In December 1925, Bằng was admitted to the Vietnam Revolutionary Youth Association. From there he and some other patriotic youth attended political training classes led by Hồ Chí Minh Hồ Tùng Mậu, Lê Hồng Sơn. In October 1929, in Hong Kong he was admitted to the Communist Party led by Nguyễn Ái Quốc. (Note: Previous alias of Hồ Chí Minh) In May 1931, he was captured secretly detained in Catina Saigon. Shortly afterwards, he was taken down to the Sea of Shipping ship to Haiphong and put into detention at the Hỏa Lò prison in Hanoi. In late 1931, he was sent back to Hải Dương. In June 1932, the court of Hải Dương sentenced him to life imprisonment and transferred to Hỏa Lò prison. In late 1932 he escaped to Vĩnh Yên then to Thanh Miện (Hải Dương) to work. At the end of 1933, when he went to Bắc Giang, he was arrested and detained in Hỏa Lò (early 1934).

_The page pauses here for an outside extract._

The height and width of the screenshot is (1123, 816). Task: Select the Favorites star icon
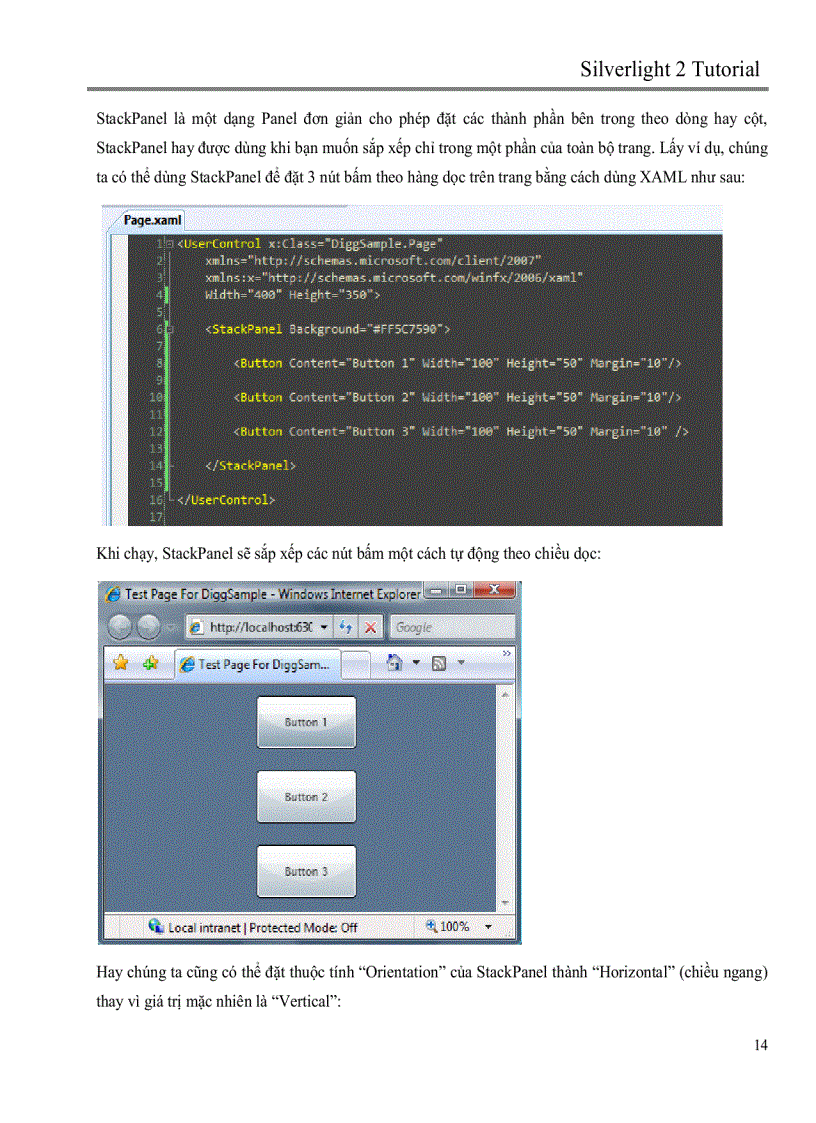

In May 1935, Bằng was sent to Sơn La prison. In 1943 the Party arranged for him to escape to Vạn Phúc village to meet Hoàng Văn Thụ to assume the task, he was nominated by the Party as an alternate member of the Party Central Committee, in charge of financial affairs and the military work of the Party; At the same time, he was assigned to work in the Việt Minh as leader of the General Department. After the August Revolution, Bằng held the post as General Director of the National Bank of Vietnam, the first ambassador of North Vietnam to the Soviet Union (1953-1956), head of the Central Commission for Inspection, government (1956). In September 1969, he was elected Vice President of Vietnam. He died on July 20, 1979, at the age of 75.